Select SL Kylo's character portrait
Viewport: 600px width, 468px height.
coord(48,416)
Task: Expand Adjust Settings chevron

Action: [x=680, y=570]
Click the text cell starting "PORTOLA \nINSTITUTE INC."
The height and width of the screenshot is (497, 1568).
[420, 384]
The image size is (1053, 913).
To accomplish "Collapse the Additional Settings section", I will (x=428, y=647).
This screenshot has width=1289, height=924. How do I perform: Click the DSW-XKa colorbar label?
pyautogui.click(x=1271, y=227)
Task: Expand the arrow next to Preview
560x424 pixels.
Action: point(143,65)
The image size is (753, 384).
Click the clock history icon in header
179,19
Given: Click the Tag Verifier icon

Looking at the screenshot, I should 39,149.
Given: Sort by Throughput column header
-------------------------
### ACTIVITY
Could you restate, word for word, every line from the one containing "Click the clock history icon in header" through the last line of the records above, and nothing more?

### REPLY
Click the clock history icon in header
179,19
Given: Click the Tag Verifier icon

Looking at the screenshot, I should 39,149.
Given: Sort by Throughput column header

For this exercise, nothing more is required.